Diagnosis hinges on the symptomatology described by the patient and the naked eye examination of the vaginal discharge. The clinical findings can be very similar especially in the bacterial and fungal cases which can render diagnosis difficult. Microscopical assessment of the discharge is the mainstay of diagnosis; unfortunately it is usually resorted to on therapeutic failure of the usual repeated courses of empirical therapy; this not only leads to a financial and social burden resulting in non-compliance on the part of the patients but also contributes to the overall emergence of resistance1.
The hallmark of the management of vaginitis rests on the triad of prevention, education and antimicrobial treatment, all of which lie in the remit of the general practitioner. Education so far is mostly carried out through face-to-face interventions when the patient turns up for treatment of one or more of the unpleasant symptoms, or for the insertion of a contraceptive device. The success of prevention is directly proportional to how much the educational messages manage to get driven home and how much the patient truly comprehends and appreciates their importance especially considering the embarrassment associated with such disturbances.
Antimicrobial treatment comes mostly in the form of topical agents – creams or pessaries – or oral medication. Creams or pessaries can deliver either one antimicrobial agent or contain a synergistic combination of two or more active ingredients to increase the likelihood of remission and decrease the risk of recurrence.

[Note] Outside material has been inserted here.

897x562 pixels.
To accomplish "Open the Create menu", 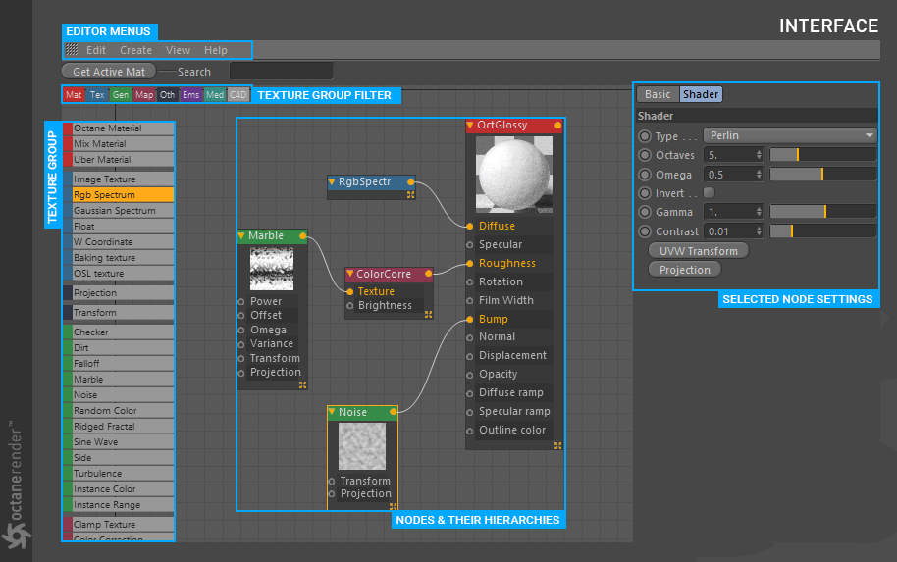I will click(x=135, y=50).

Unfortunately, recurrence of vaginal infections is common. In most cases this is the result of wrong diagnosis, self-treatment with over-the-counter medication, poor compliance to treatment by the female, failure to treat the male partner, resistance to treatment and/or non-adherence to the preventive measures advised. The rest of the recurrences occur due to an inherent predisposition of the female, either as a result of a particular physiological state e.g. pregnancy and menopause, the presence of an IUD, insufficient numbers of peroxide-producing vaginal lactobacilli or altered host immune response3.

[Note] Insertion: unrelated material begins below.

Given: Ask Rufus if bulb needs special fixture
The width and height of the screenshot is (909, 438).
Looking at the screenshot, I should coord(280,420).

The best way to avoid this state of affairs is to take a structured and systematic approach to the management of vaginitis. A good history from the patient regarding symptomatology, past medical history and sexual/gynae history is an important start. This should be ideally followed by pelvic examination including determination of vaginal pH, visual assessment and microscopic evaluation of the discharge2. It is only through correct diagnosis that recurrence of disease and misuse of medication can be avoided. In this day and age, where vaginal and sexually transmitted diseases are exponentially increasing due to our ‘boundary-less’ way of living, the author strongly believes that prevention, especially through ‘out there’ education, should be given more importance and validity. The path to achieving a balance is simple … the difficulty lies in choosing it.
1. Khan Shazia A et al. Evaluation of Common Organisms causing Vaginal Discharge. J Ayub Med Coll Abbottabad 2009; 21(2):90-3.
2. Eckert Linda O. Acute Vulvovaginitis. The New England Journal of Medicine 2006; 1244- 1252.
3. Verstraelen, H. Cutting Edge: the vaginal microflora and bacterial vaginosis. Verh K Acad Geneeskd Belg 2008; 70(3):147-74.
4. Hill GB, Eschenbach DA, Holmes KK. Bacteriology of the Vagina. Scand J Urol Nephrol Suppl. 1984;86:23-39.
5. Martin R, Soberon N, Escobedo S, Suarez JE. Bacteriophage induction versus vaginal homeostasis: role of H2O2 in the selection of Lactobacillus defective prophages. Internation Microbiology 2009; 12:131-6.